# Aim of the task
Return the tail of the records exactly, starting from the line containing "This screenshot has width=868, height=1398." and ending with the final line.

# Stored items
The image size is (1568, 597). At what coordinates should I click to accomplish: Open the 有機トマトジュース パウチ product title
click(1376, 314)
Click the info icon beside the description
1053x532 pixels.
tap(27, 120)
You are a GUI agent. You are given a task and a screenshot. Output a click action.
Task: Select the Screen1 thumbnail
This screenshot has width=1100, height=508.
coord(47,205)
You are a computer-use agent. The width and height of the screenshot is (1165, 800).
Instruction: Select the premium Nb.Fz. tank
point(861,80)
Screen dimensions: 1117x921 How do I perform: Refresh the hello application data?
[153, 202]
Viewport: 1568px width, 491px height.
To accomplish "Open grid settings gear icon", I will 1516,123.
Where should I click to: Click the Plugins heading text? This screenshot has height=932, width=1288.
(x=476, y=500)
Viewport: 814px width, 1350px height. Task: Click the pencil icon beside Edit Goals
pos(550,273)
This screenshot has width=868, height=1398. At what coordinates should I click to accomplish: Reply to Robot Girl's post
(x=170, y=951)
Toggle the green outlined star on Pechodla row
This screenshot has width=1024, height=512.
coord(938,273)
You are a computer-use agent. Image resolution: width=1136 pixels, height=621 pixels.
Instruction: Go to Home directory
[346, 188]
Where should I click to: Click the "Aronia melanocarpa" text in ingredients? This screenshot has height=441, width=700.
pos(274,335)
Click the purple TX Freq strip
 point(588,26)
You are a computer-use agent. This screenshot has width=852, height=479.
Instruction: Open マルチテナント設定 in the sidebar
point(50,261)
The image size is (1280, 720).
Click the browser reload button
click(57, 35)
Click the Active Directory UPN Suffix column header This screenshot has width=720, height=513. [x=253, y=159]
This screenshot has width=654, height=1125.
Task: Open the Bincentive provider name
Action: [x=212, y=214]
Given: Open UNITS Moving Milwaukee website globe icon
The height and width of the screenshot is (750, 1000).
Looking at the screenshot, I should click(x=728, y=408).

# Answer box
This screenshot has width=868, height=1398. At what coordinates should I click to accomplish: Reply to Robot Girl's post
(x=170, y=951)
Toggle the green outlined star on Pechodla row
This screenshot has width=1024, height=512.
coord(938,273)
You are a computer-use agent. Image resolution: width=1136 pixels, height=621 pixels.
Instruction: Go to Home directory
[346, 188]
Where should I click to: Click the "Aronia melanocarpa" text in ingredients? This screenshot has height=441, width=700.
pos(274,335)
Click the purple TX Freq strip
 point(588,26)
You are a computer-use agent. This screenshot has width=852, height=479.
Instruction: Open マルチテナント設定 in the sidebar
point(50,261)
The image size is (1280, 720).
Click the browser reload button
click(57, 35)
Click the Active Directory UPN Suffix column header This screenshot has width=720, height=513. [x=253, y=159]
This screenshot has width=654, height=1125.
Task: Open the Bincentive provider name
Action: [x=212, y=214]
Given: Open UNITS Moving Milwaukee website globe icon
The height and width of the screenshot is (750, 1000).
Looking at the screenshot, I should click(x=728, y=408).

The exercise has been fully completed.